During his vagabond days, Legg recorded music anywhere and everywhere he could find. That included abandoned houses, haunted buildings, trailer parks, empty warehouses, fishing ponds, backwoods clearings, anywhere that he felt he was finding himself and drawing inspiration from. “Studios are expensive, and I’m not a rich kid with a trust fund waiting,” Legg says. “I do it myself, and I’ve gotten better at it over time. Then, I work with professionals to mix and master it, not like there’s any smoke and mirrors.”
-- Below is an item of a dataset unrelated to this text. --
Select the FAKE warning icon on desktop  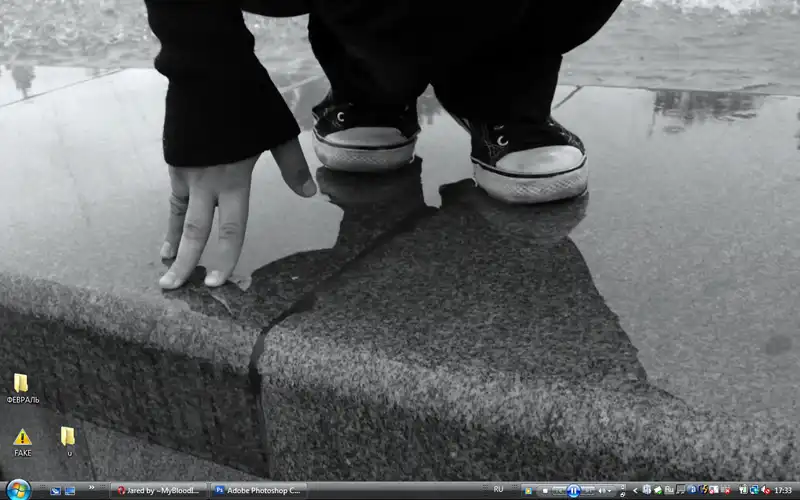(x=22, y=438)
Legg feels more whole when he is creating music in a solitary environment, which is why he has kept recording and playing in unusual places that, to him, are simply an extension of his music and himself. “I’ve played more music alone in abandoned rooms than I have in front of people,” says Legg. “The stage is an unnatural place to be when you are doing an art from deep down. It’s also a vulnerable place to be in front of people you don’t know, and they can react any way they want. Sometimes they don’t give a shit, and sometimes they love it. One is a form of meditation and one is a form of performance art or theater.”

Legg also draws insight from art and film. Picasso and Dali stir up abstract discoveries in Legg’s modern take on old Southern sounds. Meanwhile, John Kerouac and Arthur Miller provoke philosophical reflection that is integral to the folk genre. Though these artists offer inspiration, Legg creates music that he sees as his own. “I’m not putting a bunch of thought power into consciously making my music different,” says Legg. “It’s the way it naturally comes out. And the difficult thing with that is you have to learn to come to terms with it. You’ve got to leave the insecurities. Fuck all that, and do your own thing. The only option is to do your own thing.”

Beyond music, Legg is an author and a journalist. For him, the lyricism and authorship both feed off each other in a creative spiral. “The creative life chooses you if you’re really meant to do it,” Legg says. “When you’re younger, you’re still trying on different uniforms of what you think you are going to be, and some of those stay on you for a year or two while some of those you phase out of. I wasn’t financially successful at it for a long time, and I’m not crazy successful now. I’m still an independent artist. You’re constantly questioning yourself, ‘Am I even good at this?’ But it’s all a part of soul searching.”